Segment Open

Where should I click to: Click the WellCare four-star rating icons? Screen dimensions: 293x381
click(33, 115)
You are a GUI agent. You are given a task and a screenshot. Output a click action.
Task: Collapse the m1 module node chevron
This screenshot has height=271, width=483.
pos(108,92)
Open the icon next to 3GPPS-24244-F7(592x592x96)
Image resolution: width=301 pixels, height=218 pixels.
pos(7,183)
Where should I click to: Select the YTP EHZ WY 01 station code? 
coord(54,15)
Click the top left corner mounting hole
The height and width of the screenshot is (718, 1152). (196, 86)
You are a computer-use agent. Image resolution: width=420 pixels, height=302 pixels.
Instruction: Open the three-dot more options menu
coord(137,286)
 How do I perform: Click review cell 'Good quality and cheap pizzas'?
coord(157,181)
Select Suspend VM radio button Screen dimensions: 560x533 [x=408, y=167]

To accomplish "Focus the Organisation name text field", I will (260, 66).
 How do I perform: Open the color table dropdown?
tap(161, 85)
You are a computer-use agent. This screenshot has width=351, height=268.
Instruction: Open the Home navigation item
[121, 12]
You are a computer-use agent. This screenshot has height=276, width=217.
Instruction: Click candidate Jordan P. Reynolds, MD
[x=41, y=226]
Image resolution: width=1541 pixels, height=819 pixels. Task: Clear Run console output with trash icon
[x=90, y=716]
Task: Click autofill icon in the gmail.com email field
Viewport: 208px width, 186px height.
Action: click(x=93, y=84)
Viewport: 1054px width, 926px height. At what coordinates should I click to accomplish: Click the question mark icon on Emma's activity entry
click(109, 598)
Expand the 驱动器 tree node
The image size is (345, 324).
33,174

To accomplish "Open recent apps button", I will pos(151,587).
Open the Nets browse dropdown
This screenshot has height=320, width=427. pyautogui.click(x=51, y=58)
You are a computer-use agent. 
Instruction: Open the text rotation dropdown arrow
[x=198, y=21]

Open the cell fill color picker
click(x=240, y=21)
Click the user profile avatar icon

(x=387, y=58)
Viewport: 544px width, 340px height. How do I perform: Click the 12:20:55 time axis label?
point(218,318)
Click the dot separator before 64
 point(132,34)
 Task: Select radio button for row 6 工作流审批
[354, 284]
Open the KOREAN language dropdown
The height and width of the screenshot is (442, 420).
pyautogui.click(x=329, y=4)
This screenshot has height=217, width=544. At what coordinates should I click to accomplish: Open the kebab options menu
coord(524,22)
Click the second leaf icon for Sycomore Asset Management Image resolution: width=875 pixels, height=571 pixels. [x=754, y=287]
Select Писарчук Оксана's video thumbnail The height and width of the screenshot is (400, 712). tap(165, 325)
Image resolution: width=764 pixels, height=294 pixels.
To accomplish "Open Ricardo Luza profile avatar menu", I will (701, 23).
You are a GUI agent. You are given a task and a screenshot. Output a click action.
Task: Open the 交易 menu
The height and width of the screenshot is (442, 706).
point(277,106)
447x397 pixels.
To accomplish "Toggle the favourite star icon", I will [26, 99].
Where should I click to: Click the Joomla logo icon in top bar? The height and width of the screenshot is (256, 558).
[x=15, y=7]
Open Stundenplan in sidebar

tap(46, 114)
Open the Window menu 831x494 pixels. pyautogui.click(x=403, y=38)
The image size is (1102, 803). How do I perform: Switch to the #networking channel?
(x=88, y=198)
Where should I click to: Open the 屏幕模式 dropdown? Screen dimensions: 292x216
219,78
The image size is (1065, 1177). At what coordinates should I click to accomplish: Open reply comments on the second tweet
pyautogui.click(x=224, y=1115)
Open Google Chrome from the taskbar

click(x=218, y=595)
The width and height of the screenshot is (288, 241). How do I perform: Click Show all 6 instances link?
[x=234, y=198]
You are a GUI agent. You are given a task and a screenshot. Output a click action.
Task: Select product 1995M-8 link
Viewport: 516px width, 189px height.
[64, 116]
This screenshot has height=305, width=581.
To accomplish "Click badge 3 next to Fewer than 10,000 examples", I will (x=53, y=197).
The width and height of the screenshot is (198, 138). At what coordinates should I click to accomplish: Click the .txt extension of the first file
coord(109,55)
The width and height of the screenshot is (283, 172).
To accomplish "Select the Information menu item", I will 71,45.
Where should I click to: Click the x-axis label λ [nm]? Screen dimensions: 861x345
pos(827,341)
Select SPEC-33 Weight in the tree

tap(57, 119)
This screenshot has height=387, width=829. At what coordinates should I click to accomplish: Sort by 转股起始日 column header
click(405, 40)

Segment Closed

[ASSIGNMENT]: The response must repeat exactly the lines from the top of the material through the line containing "Task: Collapse the m1 module node chevron", both included, with no other output.

[WRITTEN RESPONSE]:
Where should I click to: Click the WellCare four-star rating icons? Screen dimensions: 293x381
click(33, 115)
You are a GUI agent. You are given a task and a screenshot. Output a click action.
Task: Collapse the m1 module node chevron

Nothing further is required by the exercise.